Nous sommes au début des années 1980, dans une petite ville américaine de l’Indiana, Hawkins. Le premier épisode commence par une évocation amusante du roman de J.R.R. Tolkien Le seigneur des anneaux[3] ; on y voit en effet quatre enfants de 12 ans, Mike, Dustin, Lucas et Will s’adonner à un jeu de rôles où les monstres de Tolkien font les délices d’une génération dans laquelle les repères symboliques marqués par le père n’existent plus. La mise en abîme d’une violence tapie dans l’ombre est à cet effet remarquablement réalisée ; violence angoissante à l’occasion, mais nous impliquant d’emblée, de façon subtile, dans le sujet de la série. Le jeune Will, personnage un peu lunaire, est enlevé mystérieusement par une chose invisible, passant ainsi de « l’autre côté » d’une surface de Moebius. Will est présenté comme un objet à la dérive, désespérant d’une place dans un monde vacillant. Surgit alors soudainement un cinquième personnage, que j’appellerai l’une en plus : une jeune fille dénommée Eleven dont le numéro est tatoué sur la peau. Tueuse à l’occasion, dotée d’un pouvoir sans limite, elle s’est échappée d’un laboratoire où elle était l’objet d’expériences commanditées par son père. C’est là en effet que tout commence et qu’un réel se déchaîne, trouant le monde.

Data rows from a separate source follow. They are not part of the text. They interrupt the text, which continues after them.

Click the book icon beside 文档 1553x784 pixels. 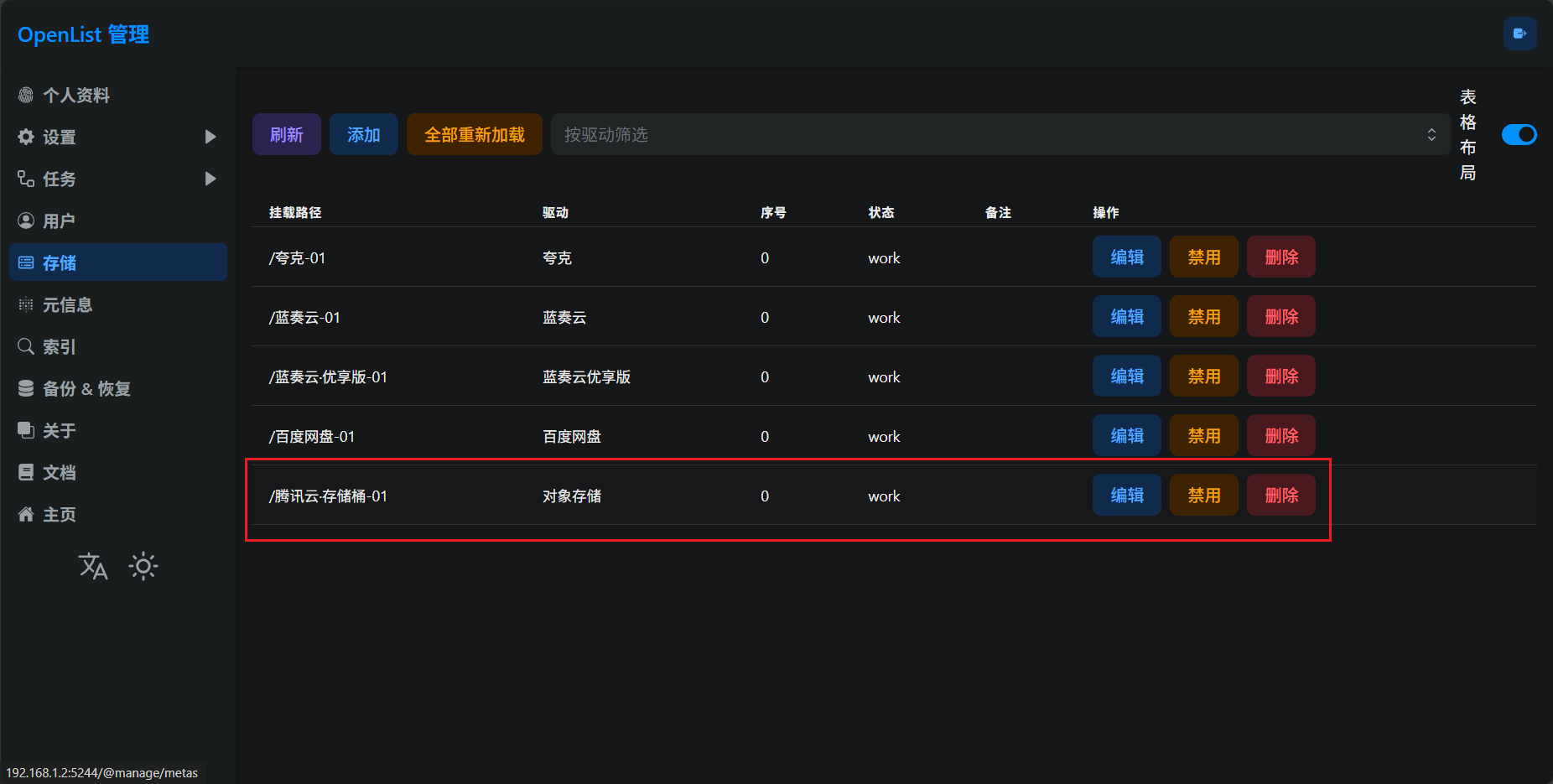[x=26, y=473]
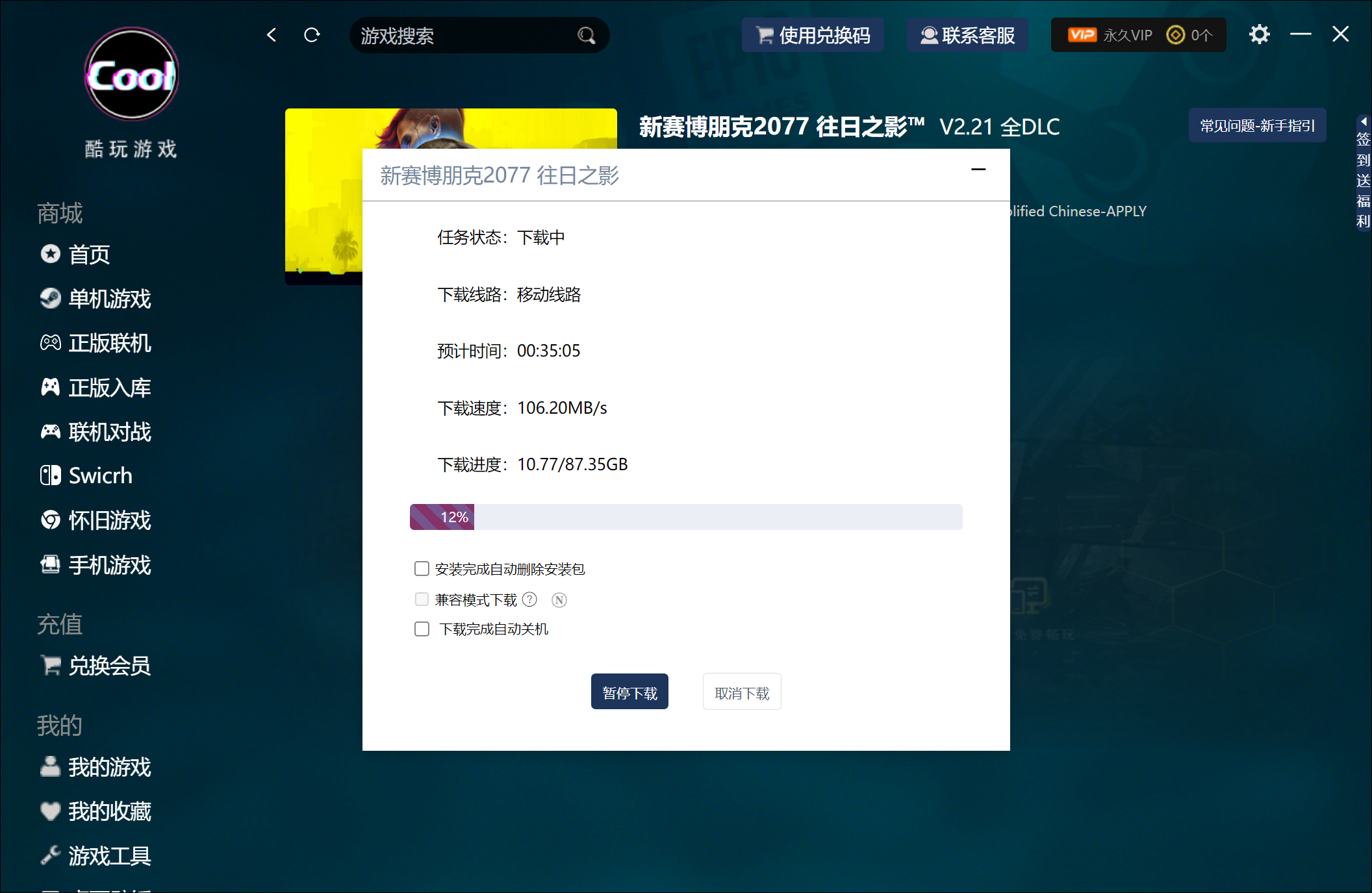Click 取消下载 to cancel download
Screen dimensions: 1372x893
coord(741,691)
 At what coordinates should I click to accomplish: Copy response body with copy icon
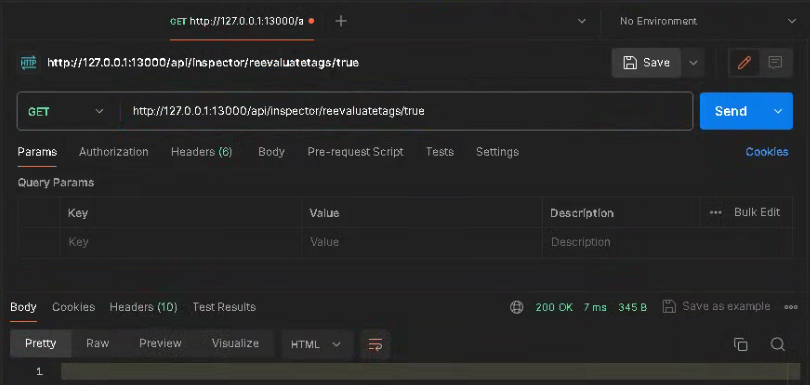click(741, 345)
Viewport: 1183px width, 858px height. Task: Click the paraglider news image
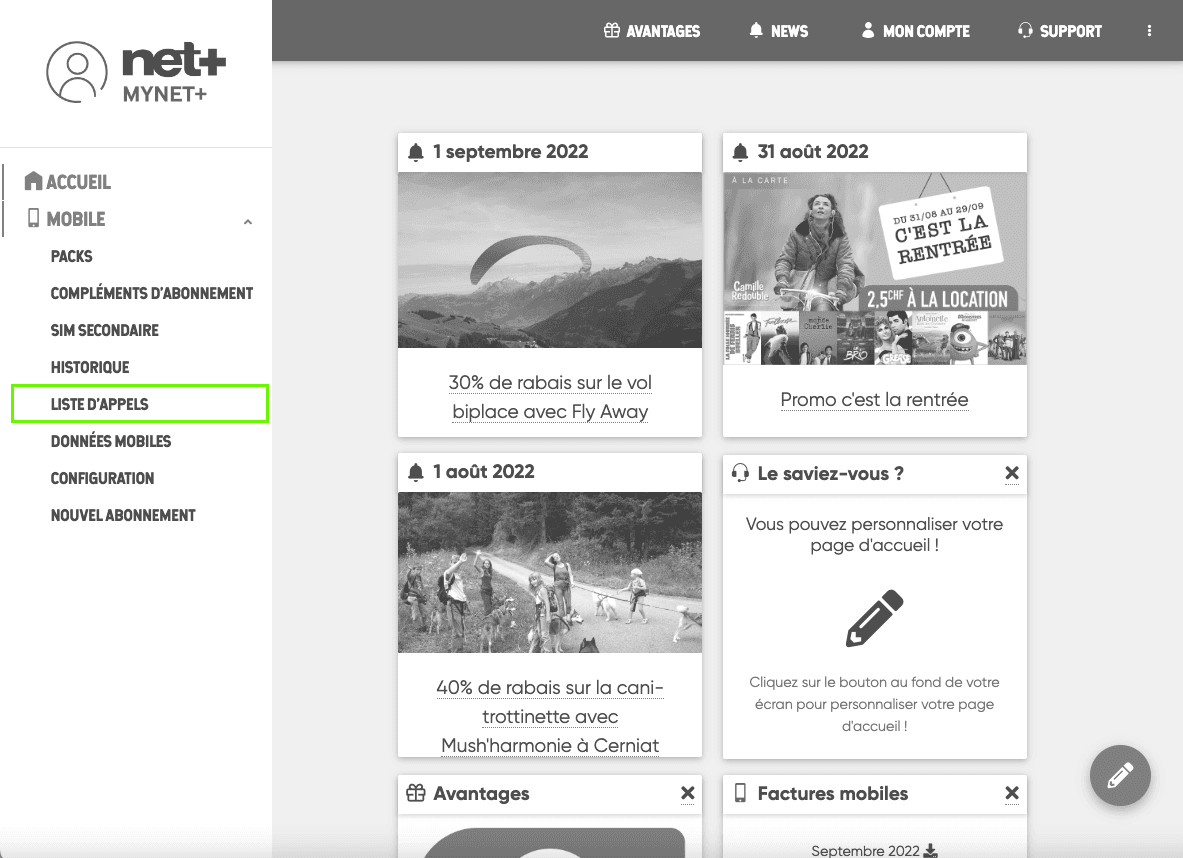tap(550, 260)
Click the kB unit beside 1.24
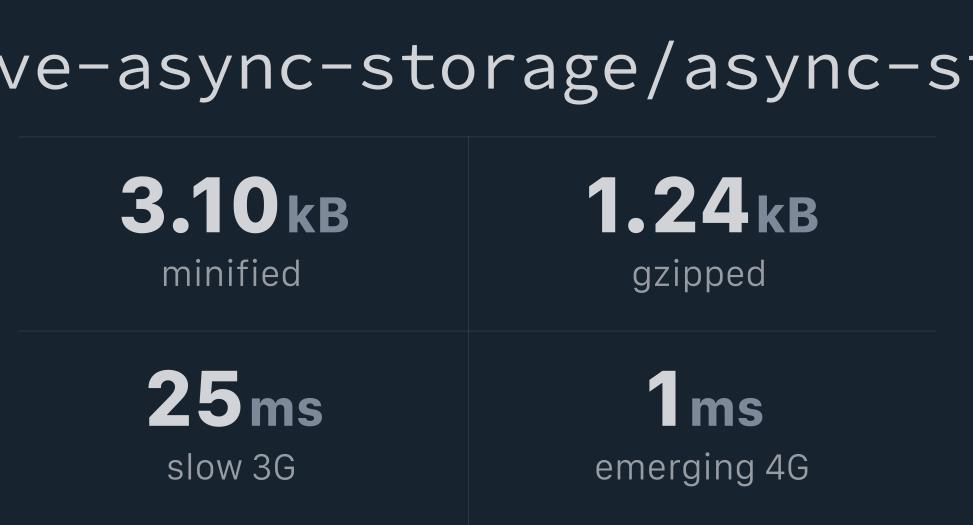 [x=787, y=215]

Face à un ennemi redoutable et sans figure, Eleven,Dustin, Lucas et Mike prennent alors la ferme décision de retrouver leur ami Will. On notera au passage le rôle de trois personnages importants quant au nœud de l’intrigue : la mère de Will, Joyce Byers, femme résolue, le fidèle shérif Jim Hopper, pris dans un deuil douloureux, et Brenner, le père d’Eleven incarnant, lui, une science devenue folle.
Le parti pris des scénaristes est de mettre un accent singulier sur la façon dont les jeunes sujets peuvent, par un usage de la fiction et des semblants, donner corps à une jouissance hors-sens, non bornée par la fiction d’un père idéal. La série montre en quoi le symptôme fait fonction de limite et nous donne à cet égard sur le vivant et le corps une réflexion saisissante. La seconde saison explorera ce réel topologique de l’espace d’une façon renversante.
[1] Lacan J., Le Séminaire, Livre XXIII, Le sinthome, Paris, Seuil, 2005, p. 134.
[2] Série créée par les frères Duffer, sortie en 2016, comptant deux saisons et dix-sept épisodes remarquables. À voir et revoir.
[3] Film porté à l’écran par Peter Jackson en 2001 dans une trilogie mémorable.